§ **What is expected**: Only lines that contain the string "agent" should be returned from the material below.

§ **Dataset**:

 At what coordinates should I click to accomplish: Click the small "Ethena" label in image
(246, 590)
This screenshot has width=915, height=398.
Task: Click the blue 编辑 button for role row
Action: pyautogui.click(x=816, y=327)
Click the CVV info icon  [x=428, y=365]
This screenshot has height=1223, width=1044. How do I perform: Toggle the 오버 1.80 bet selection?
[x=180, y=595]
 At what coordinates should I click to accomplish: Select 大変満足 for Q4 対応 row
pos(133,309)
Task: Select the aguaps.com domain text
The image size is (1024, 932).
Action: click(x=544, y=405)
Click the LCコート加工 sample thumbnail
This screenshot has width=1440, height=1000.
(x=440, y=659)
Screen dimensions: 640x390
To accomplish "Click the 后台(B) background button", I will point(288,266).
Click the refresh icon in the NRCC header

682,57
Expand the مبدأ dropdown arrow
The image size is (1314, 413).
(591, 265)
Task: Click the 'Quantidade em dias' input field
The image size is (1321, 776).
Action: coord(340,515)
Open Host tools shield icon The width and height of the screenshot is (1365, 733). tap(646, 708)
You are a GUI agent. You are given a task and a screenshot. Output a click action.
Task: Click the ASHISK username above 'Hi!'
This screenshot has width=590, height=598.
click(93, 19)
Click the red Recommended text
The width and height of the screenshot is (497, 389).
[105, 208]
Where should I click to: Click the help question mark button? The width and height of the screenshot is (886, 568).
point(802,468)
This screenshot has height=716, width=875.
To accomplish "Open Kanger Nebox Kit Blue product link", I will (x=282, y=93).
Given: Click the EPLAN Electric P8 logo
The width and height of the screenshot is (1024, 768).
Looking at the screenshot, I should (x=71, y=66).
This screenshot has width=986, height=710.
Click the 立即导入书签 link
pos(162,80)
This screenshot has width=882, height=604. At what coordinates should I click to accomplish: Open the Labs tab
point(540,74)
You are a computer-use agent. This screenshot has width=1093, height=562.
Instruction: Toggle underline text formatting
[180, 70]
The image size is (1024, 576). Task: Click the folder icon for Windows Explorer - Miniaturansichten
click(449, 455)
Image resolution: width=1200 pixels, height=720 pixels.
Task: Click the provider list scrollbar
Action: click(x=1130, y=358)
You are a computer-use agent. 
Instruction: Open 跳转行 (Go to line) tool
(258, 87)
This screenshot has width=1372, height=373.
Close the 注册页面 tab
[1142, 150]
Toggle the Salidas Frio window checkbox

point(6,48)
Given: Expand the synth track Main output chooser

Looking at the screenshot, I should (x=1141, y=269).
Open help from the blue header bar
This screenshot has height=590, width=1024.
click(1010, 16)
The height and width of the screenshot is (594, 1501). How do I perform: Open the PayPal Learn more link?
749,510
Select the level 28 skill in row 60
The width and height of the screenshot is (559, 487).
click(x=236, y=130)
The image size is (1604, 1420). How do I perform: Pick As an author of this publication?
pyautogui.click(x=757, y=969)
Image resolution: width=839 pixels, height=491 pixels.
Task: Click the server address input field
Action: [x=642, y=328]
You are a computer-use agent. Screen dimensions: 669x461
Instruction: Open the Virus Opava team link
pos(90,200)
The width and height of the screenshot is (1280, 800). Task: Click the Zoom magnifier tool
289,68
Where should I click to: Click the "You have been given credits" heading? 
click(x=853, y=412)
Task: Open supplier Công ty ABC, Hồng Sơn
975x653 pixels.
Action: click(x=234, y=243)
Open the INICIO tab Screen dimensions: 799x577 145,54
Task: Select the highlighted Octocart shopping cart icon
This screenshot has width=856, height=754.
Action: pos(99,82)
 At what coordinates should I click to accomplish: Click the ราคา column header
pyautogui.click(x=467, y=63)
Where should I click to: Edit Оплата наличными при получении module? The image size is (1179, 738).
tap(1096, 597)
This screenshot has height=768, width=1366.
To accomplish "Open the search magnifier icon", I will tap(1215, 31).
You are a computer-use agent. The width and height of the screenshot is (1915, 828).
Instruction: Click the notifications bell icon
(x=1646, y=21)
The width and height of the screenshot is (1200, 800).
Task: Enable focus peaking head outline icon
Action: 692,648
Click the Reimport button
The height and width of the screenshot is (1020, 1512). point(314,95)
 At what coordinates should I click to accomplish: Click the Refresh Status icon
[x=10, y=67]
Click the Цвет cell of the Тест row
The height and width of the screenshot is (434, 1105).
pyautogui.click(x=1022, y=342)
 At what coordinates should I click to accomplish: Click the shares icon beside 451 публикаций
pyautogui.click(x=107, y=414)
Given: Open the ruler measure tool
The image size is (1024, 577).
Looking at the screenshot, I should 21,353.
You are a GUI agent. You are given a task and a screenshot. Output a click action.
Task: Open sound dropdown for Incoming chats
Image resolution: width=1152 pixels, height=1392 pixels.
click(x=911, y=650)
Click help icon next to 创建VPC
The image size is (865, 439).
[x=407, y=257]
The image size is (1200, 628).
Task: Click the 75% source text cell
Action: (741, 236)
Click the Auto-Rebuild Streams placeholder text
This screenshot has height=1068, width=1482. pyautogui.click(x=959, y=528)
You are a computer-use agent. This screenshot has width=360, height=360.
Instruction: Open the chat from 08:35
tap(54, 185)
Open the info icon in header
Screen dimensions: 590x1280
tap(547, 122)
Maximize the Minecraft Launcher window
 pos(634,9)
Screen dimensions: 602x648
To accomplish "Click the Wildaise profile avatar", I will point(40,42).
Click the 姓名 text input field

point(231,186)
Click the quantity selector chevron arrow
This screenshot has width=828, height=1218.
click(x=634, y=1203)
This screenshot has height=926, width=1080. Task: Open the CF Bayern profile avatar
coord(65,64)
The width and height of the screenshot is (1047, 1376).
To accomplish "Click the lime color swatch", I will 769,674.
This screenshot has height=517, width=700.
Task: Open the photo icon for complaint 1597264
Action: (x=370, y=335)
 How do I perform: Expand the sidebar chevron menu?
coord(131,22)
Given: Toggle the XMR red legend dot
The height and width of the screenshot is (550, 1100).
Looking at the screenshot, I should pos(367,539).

§ **Answer**:
You are a GUI agent. You are given a task and a screenshot. Output a click action.
You are a computer-use agent. This screenshot has width=1093, height=562.
You are a computer-use agent. 
You are a computer-use agent. Screen dimensions: 669x461
You are a computer-use agent. The width and height of the screenshot is (1915, 828).
You are a GUI agent. You are given a task and a screenshot. Output a click action.
You are a computer-use agent. This screenshot has width=360, height=360.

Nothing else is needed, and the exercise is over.